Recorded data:
»»

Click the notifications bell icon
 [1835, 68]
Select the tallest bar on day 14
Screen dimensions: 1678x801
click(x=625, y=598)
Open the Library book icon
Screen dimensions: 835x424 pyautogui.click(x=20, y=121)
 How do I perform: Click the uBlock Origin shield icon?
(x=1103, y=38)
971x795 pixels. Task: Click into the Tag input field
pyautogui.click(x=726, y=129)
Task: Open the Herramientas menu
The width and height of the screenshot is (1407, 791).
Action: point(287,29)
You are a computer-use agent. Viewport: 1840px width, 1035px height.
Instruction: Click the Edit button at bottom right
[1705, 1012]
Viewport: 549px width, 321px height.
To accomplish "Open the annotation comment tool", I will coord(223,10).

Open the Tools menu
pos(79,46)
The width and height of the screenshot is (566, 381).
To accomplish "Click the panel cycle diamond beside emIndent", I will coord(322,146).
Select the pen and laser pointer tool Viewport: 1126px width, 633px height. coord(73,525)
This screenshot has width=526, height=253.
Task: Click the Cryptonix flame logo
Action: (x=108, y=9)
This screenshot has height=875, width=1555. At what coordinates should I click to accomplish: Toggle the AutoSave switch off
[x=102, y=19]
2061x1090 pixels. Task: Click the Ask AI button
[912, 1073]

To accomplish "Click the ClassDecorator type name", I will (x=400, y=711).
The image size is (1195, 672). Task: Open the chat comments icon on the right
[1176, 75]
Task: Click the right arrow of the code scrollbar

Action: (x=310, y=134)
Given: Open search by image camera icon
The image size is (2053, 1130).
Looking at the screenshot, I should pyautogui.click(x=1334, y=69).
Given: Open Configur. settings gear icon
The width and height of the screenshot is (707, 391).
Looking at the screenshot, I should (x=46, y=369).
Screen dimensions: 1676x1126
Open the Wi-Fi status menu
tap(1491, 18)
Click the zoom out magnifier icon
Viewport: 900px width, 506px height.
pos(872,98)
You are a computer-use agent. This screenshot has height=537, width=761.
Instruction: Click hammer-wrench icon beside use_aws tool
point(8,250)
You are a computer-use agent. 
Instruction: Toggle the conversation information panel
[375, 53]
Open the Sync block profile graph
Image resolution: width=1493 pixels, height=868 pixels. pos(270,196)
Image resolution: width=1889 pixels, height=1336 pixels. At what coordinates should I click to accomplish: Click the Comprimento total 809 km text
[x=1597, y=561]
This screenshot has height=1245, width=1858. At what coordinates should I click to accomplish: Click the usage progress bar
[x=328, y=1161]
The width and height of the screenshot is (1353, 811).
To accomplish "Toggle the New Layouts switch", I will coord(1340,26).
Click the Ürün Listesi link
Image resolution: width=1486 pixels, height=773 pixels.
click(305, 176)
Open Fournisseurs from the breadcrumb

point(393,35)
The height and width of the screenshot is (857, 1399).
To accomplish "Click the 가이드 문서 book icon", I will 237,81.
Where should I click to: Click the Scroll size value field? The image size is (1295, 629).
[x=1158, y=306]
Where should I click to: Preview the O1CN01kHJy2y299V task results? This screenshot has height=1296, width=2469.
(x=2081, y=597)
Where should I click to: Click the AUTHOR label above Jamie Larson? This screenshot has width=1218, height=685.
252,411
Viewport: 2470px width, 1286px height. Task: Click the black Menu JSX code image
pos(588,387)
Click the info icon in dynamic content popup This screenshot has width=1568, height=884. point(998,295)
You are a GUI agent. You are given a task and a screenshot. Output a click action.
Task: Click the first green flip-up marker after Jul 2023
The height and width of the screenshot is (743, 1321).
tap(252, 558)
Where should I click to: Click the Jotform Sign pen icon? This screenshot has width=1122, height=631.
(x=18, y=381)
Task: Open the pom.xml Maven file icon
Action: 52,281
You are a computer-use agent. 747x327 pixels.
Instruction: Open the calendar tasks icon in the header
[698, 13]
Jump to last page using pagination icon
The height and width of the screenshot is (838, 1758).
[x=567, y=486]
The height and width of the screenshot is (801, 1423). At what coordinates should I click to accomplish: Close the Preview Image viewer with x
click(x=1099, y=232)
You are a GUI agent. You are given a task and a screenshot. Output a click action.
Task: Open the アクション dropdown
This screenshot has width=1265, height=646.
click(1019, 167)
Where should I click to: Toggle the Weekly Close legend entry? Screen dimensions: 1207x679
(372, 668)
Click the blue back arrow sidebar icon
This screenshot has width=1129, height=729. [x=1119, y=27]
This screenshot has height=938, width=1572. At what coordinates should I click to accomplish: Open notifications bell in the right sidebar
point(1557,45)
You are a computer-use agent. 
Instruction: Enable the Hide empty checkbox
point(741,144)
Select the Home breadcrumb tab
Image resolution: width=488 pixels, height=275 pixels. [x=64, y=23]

««

- **Task description**
Each line in which the string "agent" is found must be copied from the data.

- **Result of the task**
You are a computer-use agent. Viewport: 1840px width, 1035px height.
You are a computer-use agent. This screenshot has height=537, width=761.
You are a computer-use agent. 
You are a GUI agent. You are given a task and a screenshot. Output a click action.
You are a computer-use agent. 747x327 pixels.
You are a GUI agent. You are given a task and a screenshot. Output a click action.
You are a computer-use agent. 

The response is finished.